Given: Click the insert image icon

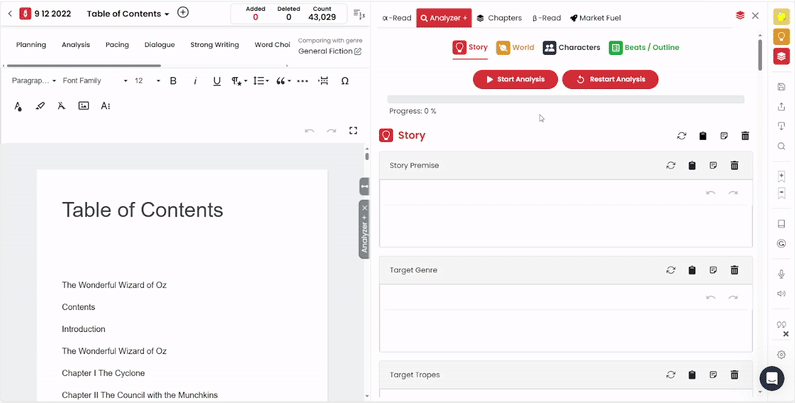Looking at the screenshot, I should [x=84, y=106].
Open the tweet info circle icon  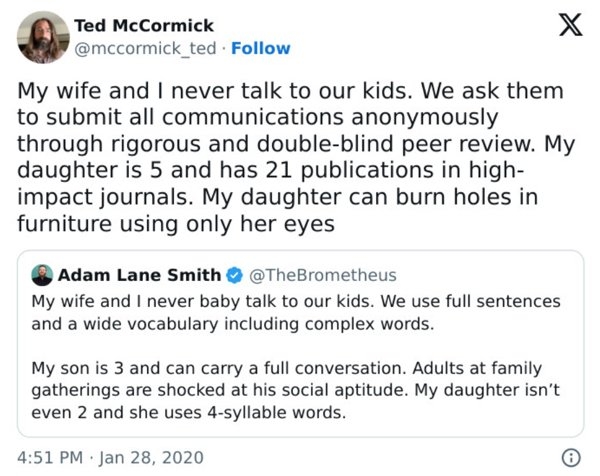pyautogui.click(x=571, y=457)
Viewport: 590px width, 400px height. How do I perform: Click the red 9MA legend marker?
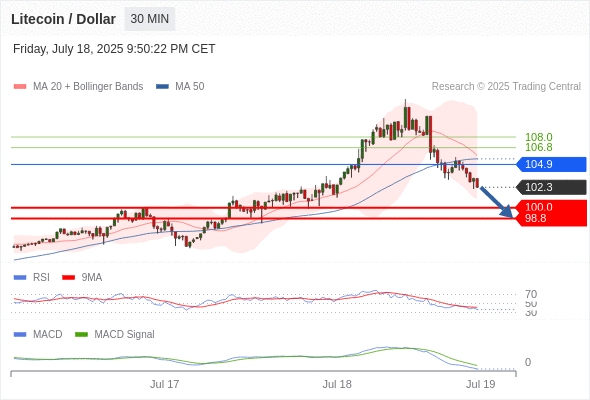click(x=68, y=278)
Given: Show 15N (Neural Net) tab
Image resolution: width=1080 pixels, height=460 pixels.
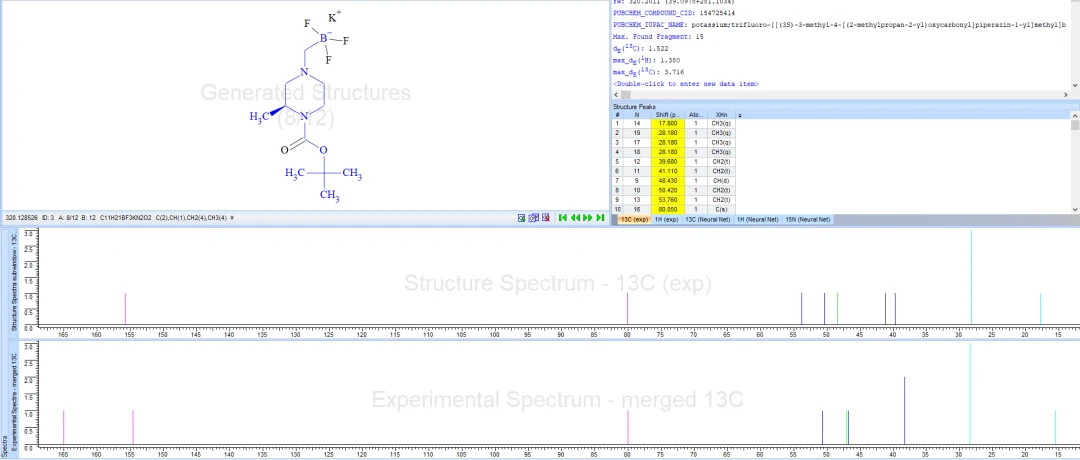Looking at the screenshot, I should 808,220.
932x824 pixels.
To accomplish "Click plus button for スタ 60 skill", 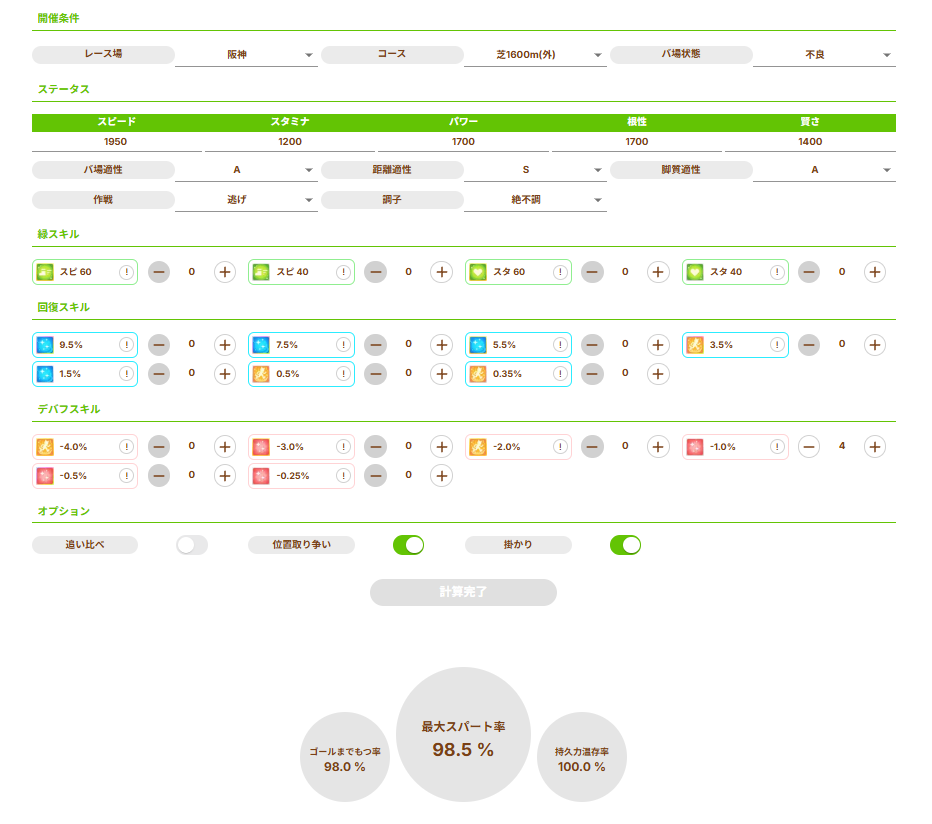I will (x=657, y=272).
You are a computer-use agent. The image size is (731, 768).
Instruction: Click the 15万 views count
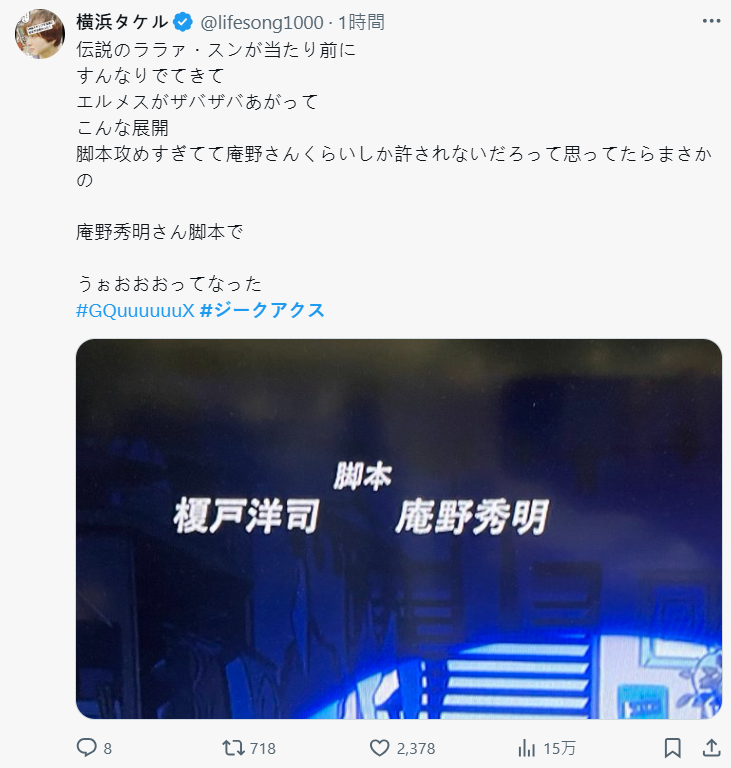coord(560,748)
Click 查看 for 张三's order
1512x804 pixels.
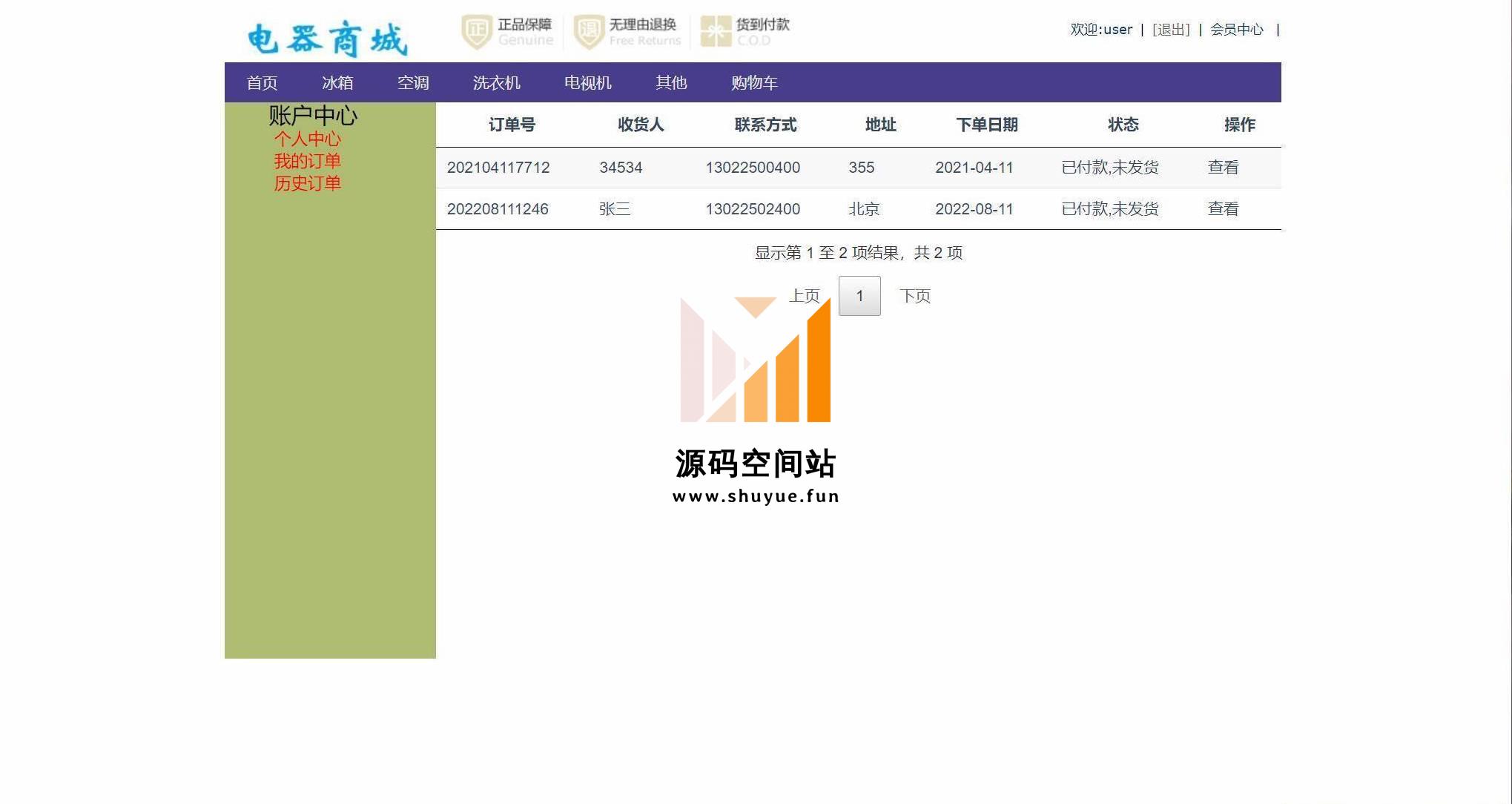tap(1223, 209)
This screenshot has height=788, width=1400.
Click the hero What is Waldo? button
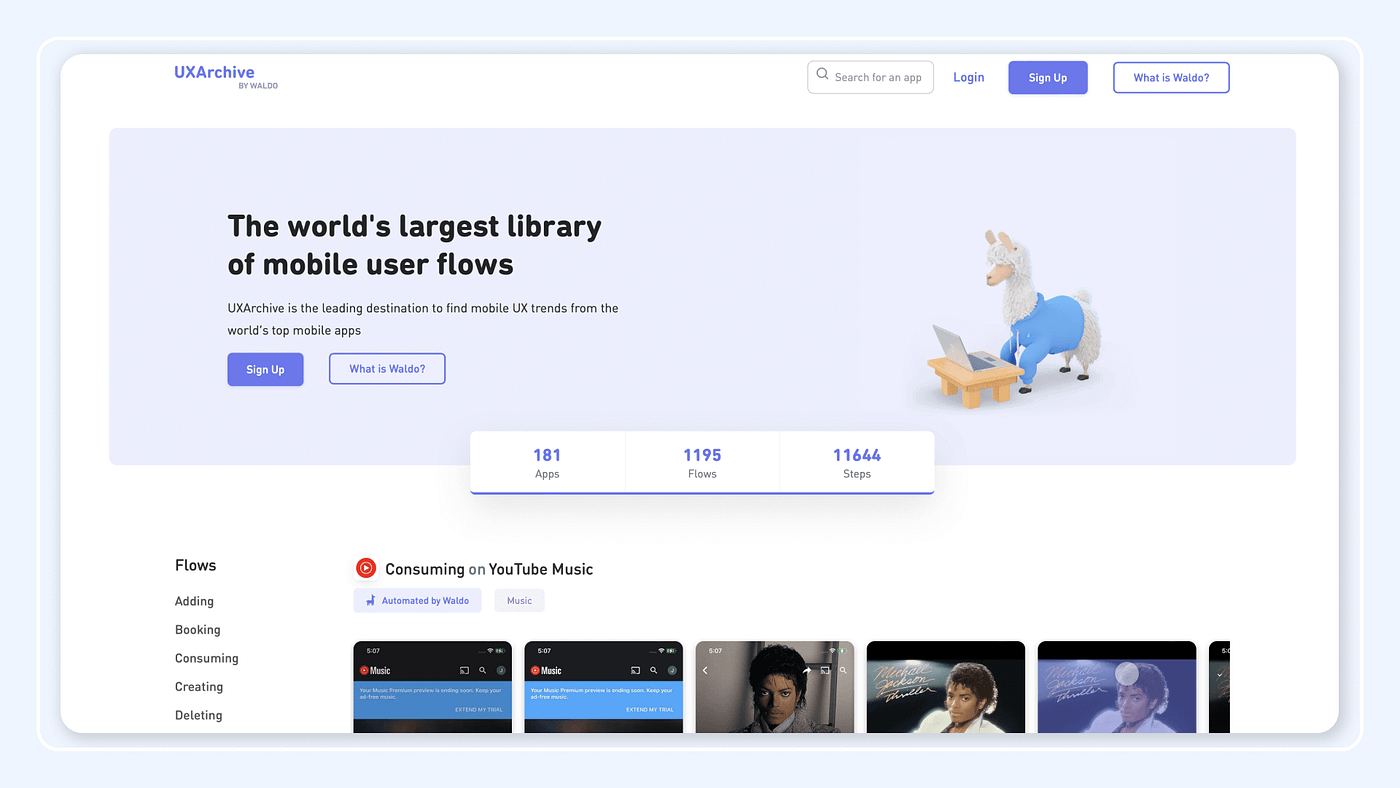pos(387,368)
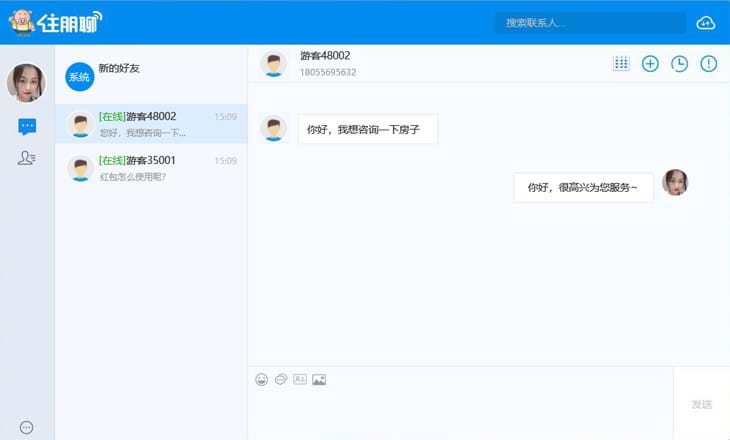Open chat history clock icon
The height and width of the screenshot is (440, 730).
(679, 64)
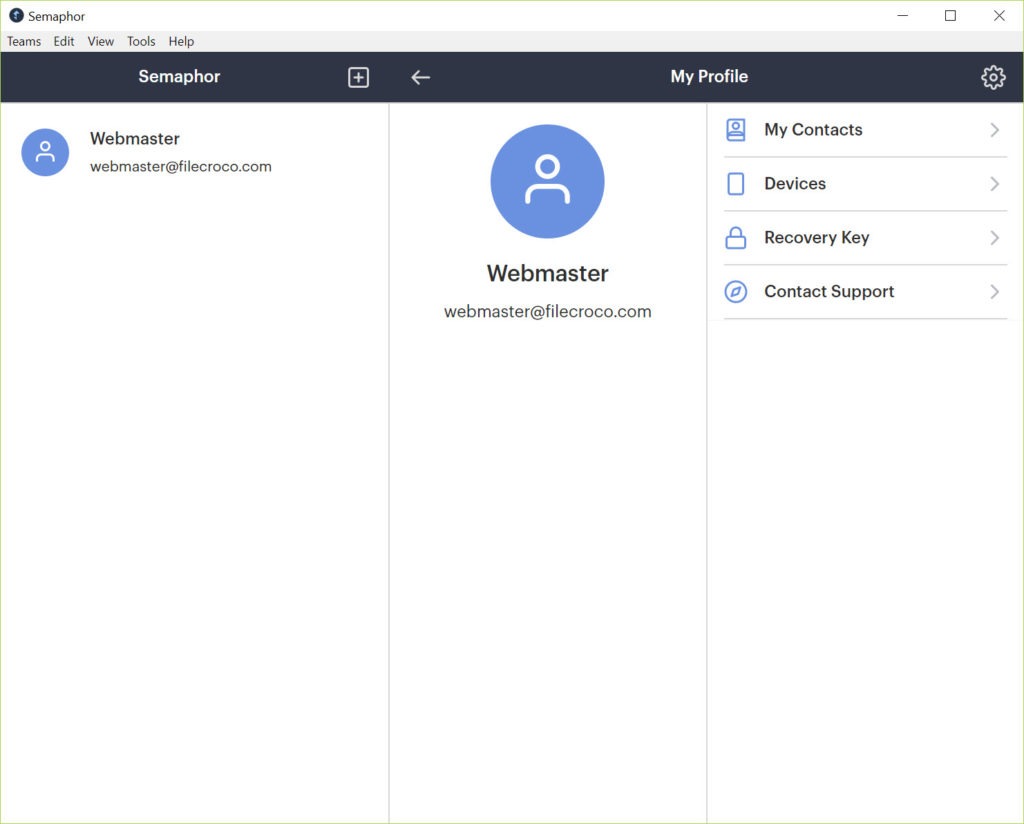
Task: Open the View menu
Action: pos(101,41)
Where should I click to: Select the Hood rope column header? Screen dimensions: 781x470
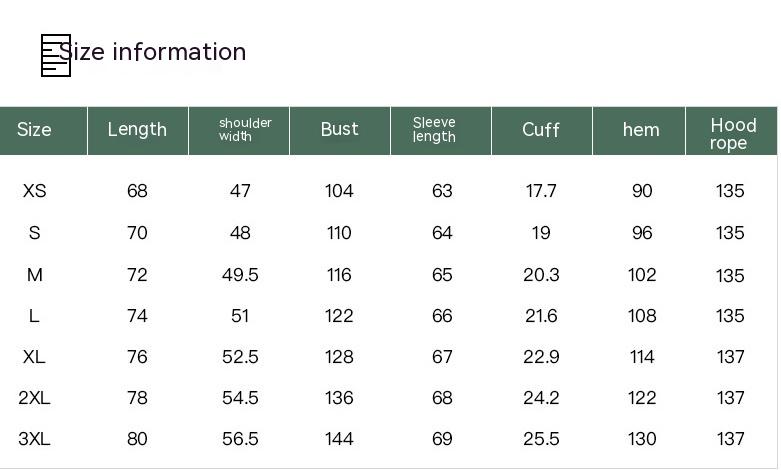733,134
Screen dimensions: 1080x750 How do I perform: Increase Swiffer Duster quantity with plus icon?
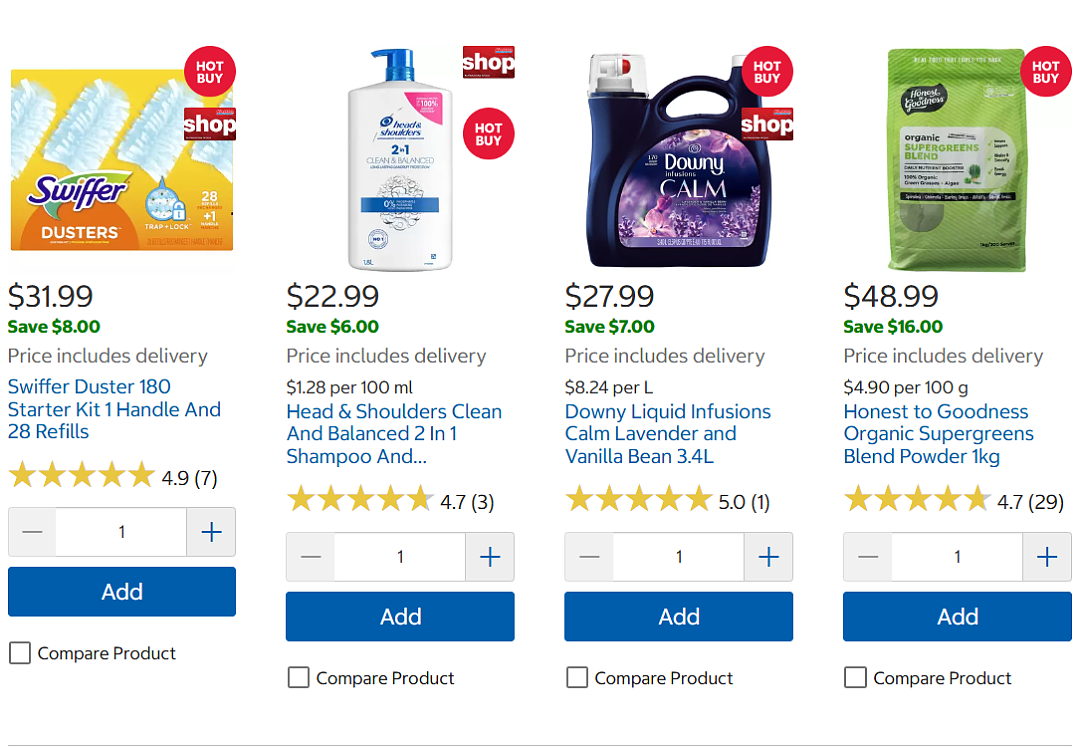(211, 532)
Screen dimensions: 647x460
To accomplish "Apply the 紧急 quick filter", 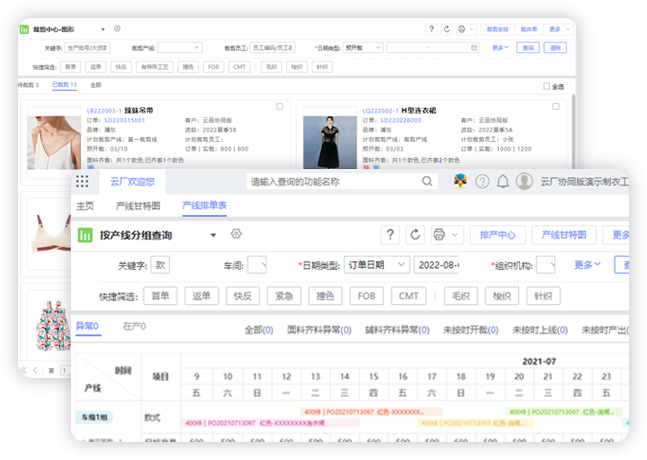I will [x=284, y=296].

=-=-=-=-=

## DIRECTIVE
Please report every line in the entries above that contains the string "dimensions", treating uppercase and lowercase as different.

## EXERCISE RESPONSE
Where should I click to: Select the Hood rope column header? Screen dimensions: 781x470
Screen dimensions: 1080x750 How do I perform: Increase Swiffer Duster quantity with plus icon?
Screen dimensions: 647x460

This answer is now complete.